MongoDB – Replication and Sharding
In context to the scaling of the MongoDB database, it has some features know as Replication and Sharding. Replication can be simply understood as the duplication of the data-set whereas sharding is partitioning the data-set into discrete parts. By sharding, you divided your collection into different parts. Replicating your database means you make imagers of your data-set. In terms of functionality delivered.
Replication is the method of duplication of data across multiple servers. For example, we have an application and it reads and writes data to a database and says this server A has a name and balance which will be copied/replicate to two other servers in two different locations.
By doing this, will get redundancy and increases data availability with multiple copies of data on different database servers. So, it will increase the performance of reading scaling. The set of servers that maintain the same copy of data is known as replica servers or MongoDB instances.
Replication Key Features :
- Replica sets are the clusters of N different nodes that maintain the same copy of the data set.

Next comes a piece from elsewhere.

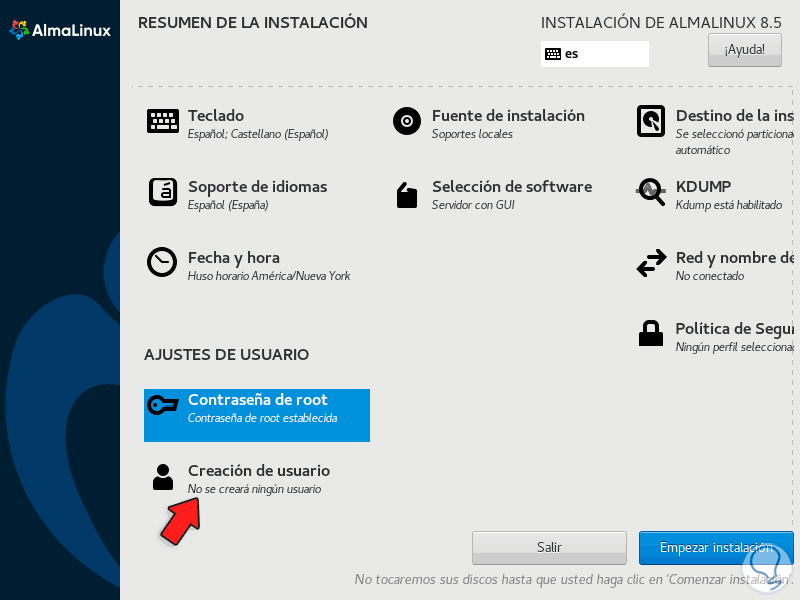Click the Salir button
The width and height of the screenshot is (800, 600).
[x=549, y=547]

- The primary server receives all write operations and record all the changes to the data i.e, oplog.
- The secondary members then copy and apply these changes in an asynchronous process.

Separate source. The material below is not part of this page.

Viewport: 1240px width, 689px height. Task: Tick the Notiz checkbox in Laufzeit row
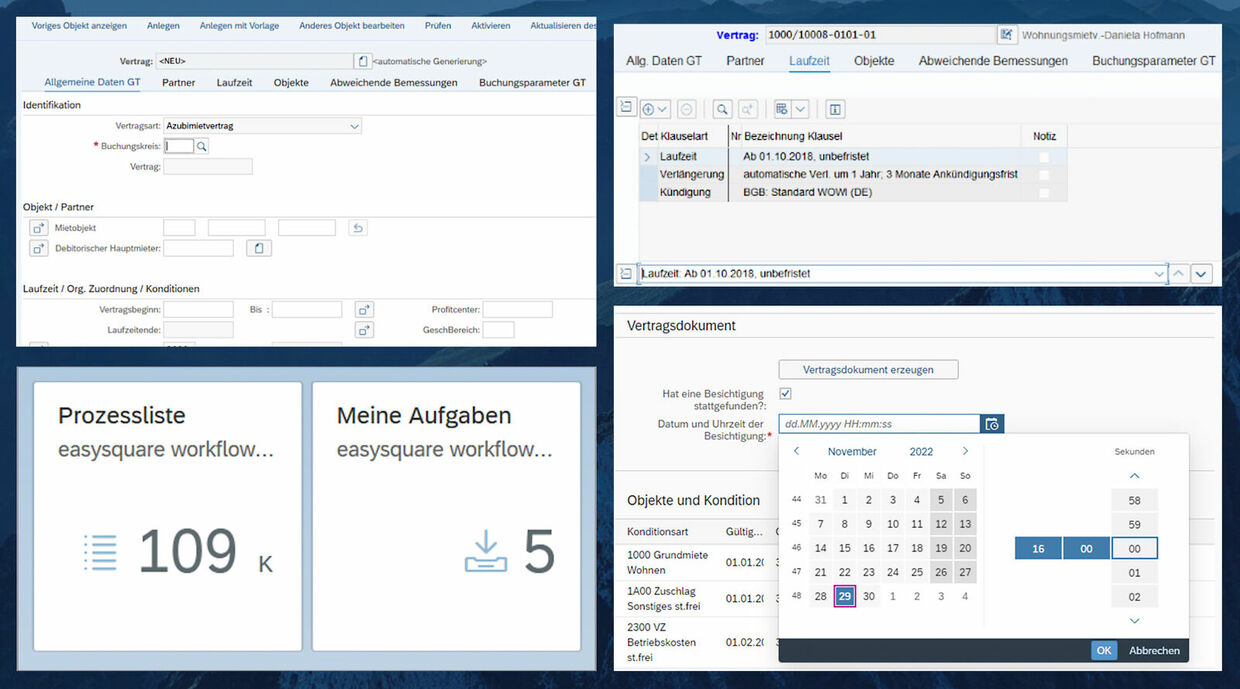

- All the secondary nodes are connected with the primary nodes. there is one heartbeat signal from the primary nodes. If the primary server goes down an eligible secondary will hold the new primary.
- High Availability of data disasters recovery
- No downtime for maintenance ( like backups index rebuilds and compaction)
- Read Scaling (Extra copies to read from)
How replication is formed?
In order to perform replication in MongoDB, we need to first create replica sets and give permission to script the file. The basics syntax of –replSet is −
mongod --port "PORT" --dbpath "YOUR_DB_DATA_PATH" --replSet "REPLICA_SET_INSTANCE_NAME"
create a ".sh" file create_replicaset.sh and init_mongoreplica.js
Then run the following script :
- Directories will be created and then run the mongo.
- In the Mongo terminal, use the command rs.initiate() to initiate a new replica set.
Sharding is a method for allocating data across multiple machines. MongoDB used sharding to help deployment with very big data sets and large throughput the operation. By sharding, you combine more devices to carry data extension and the needs of read and write operations.
- Database systems having big data sets or high throughput requests can doubt the ability of a single server.
- For example, High query flows can drain the CPU limit of the server.
- The working set sizes are larger than the system’s RAM to stress the I/O capacity of the disk drive.
How does Sharding work?
Sharding determines the problem with horizontal scaling breaking the system dataset and store over multiple servers, adding new servers to increase the volume as needed.
Now, instead of one signal as primary, we have multiple servers called Shard. We have different routing servers that will route data to the shard servers. For example: Let say we have Data 1, Data 2, and Data 3 this will be going to the routing server which will route the data (i.e, Different Data will go to a particular Shard ) Each Shard holds some pieces of data. Here the configuration server will hold the metadata and it will configure the routing server to integrate the particular data to a shard however configure server is the MongoDB instance if it goes down then the entire server will go down, So it again has Replica Configure database.
Advantages of Sharding :
- Sharding adds more server to a data field automatically adjust data loads across various servers.
- The number of operations each shard manage got reduced.
- It also increases the write capacity by splitting the write load over multiple instances.
- It gives high availability due to the deployment of replica servers for shard and config.
- Total capacity will get increased by adding multiple shards.
In order to create sharded clusters in MongoDB, We need to configure the shard, a config server, and a query router.